Les engins de chantier consomment une grande quantité de carburant et sont responsables d’émissions astronomiques de CO2. Leur conversion à l’électricité est un défi technologique de taille. Le « rétrofit » d’un dumper géant doté d’une batterie de 700 kWh ouvre la voie. C’est actuellement le plus gros véhicule électrique (sur pneus) au monde et il pourra produire jusqu’à 200 kWh d’électricité par jour ! Qui dit mieux ?

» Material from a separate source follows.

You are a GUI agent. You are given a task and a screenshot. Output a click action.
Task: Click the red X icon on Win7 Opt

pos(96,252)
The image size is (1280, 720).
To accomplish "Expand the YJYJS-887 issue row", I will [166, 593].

Un « dumper » (appelé parfois tombereau en français) est un engin utilisé sur les chantiers, les carrières et les mines à ciel ouvert pour transporter des matériaux en vrac comme des terres, des roches, des minerais, etc. Ces machines peuvent consommer entre 50.000 et 100.000 litres de gasoil par an, ce qui correspond à des émissions de 130 à 260 tonnes de CO2.

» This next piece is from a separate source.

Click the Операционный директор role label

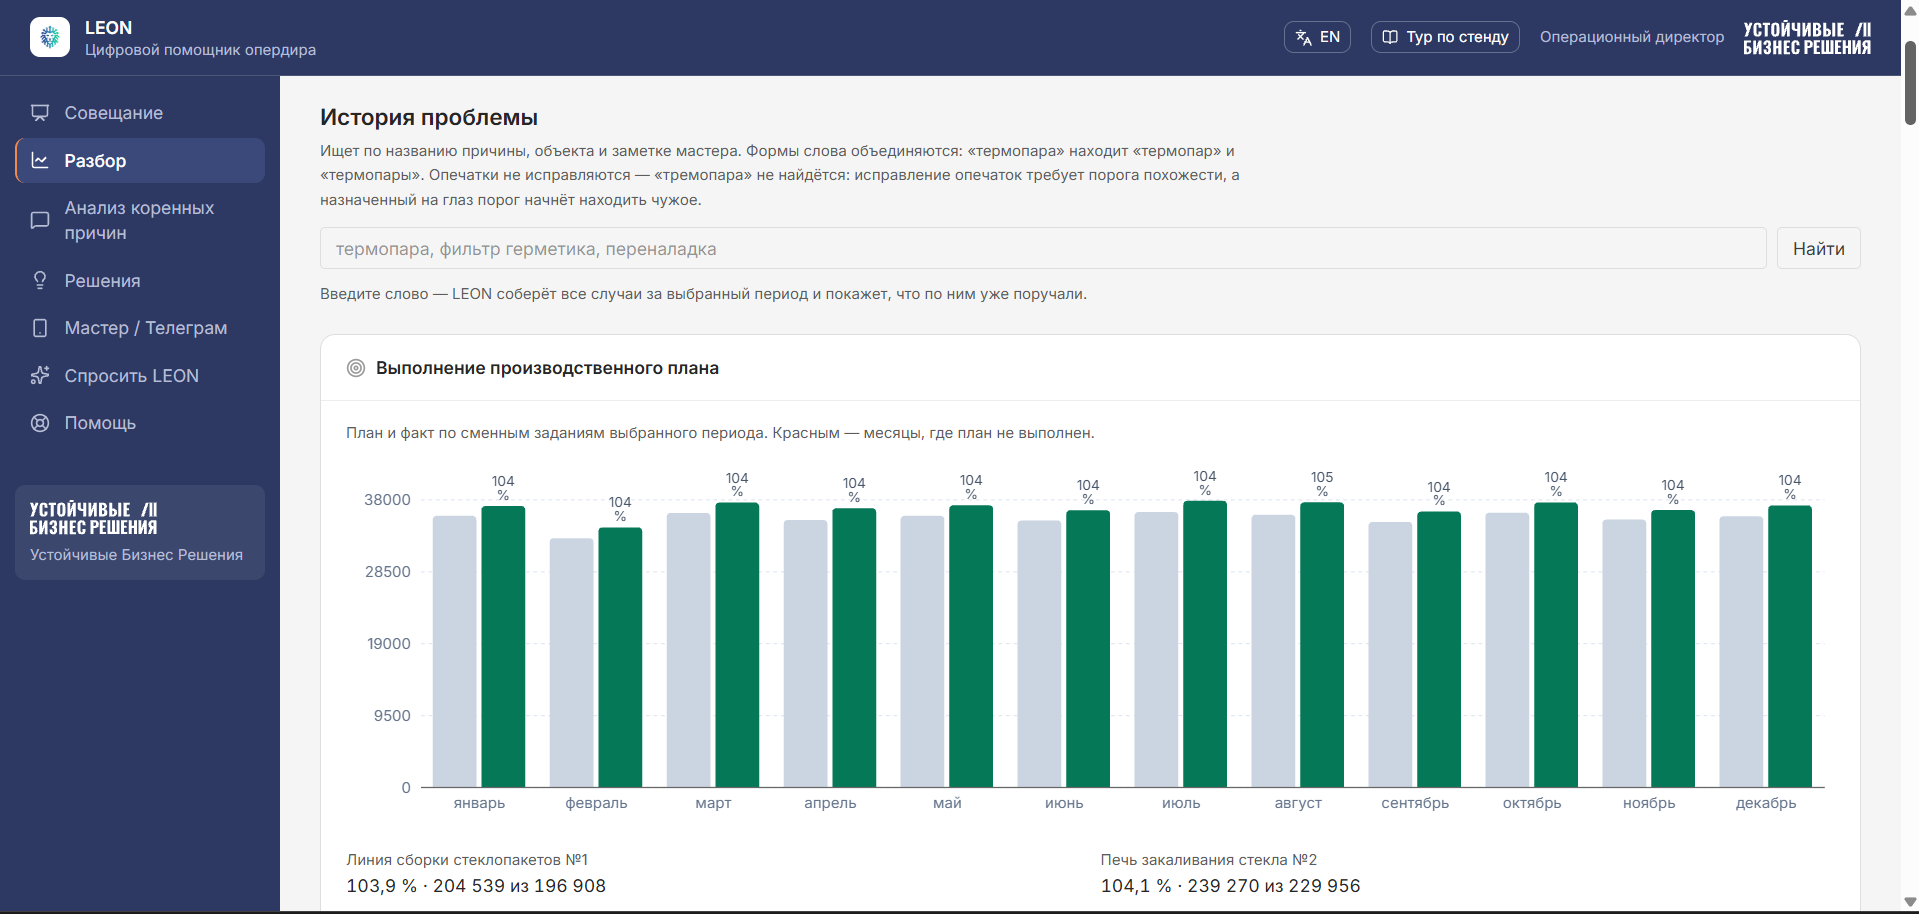[1632, 37]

Un consortium suisse composé des entreprises Lithium Storage GMBH et Kuhn Schweich AG avec le soutien de l’Office fédéral de l’énergie (OFEN) a récemment réussi à convertir un dumper géant Komatsu 605-7 HD de 45 tonnes (à vide) en le dotant d’une motorisation électrique et d’une batterie de 700 kWh (l’équivalent de 8 batteries de Tesla Modèle S). Il s’agit là d’un record mondial en la matière, le précédent était détenu par des bus électriques chinois de marque BYD dotés d’un pack de batterie de 547 kWh.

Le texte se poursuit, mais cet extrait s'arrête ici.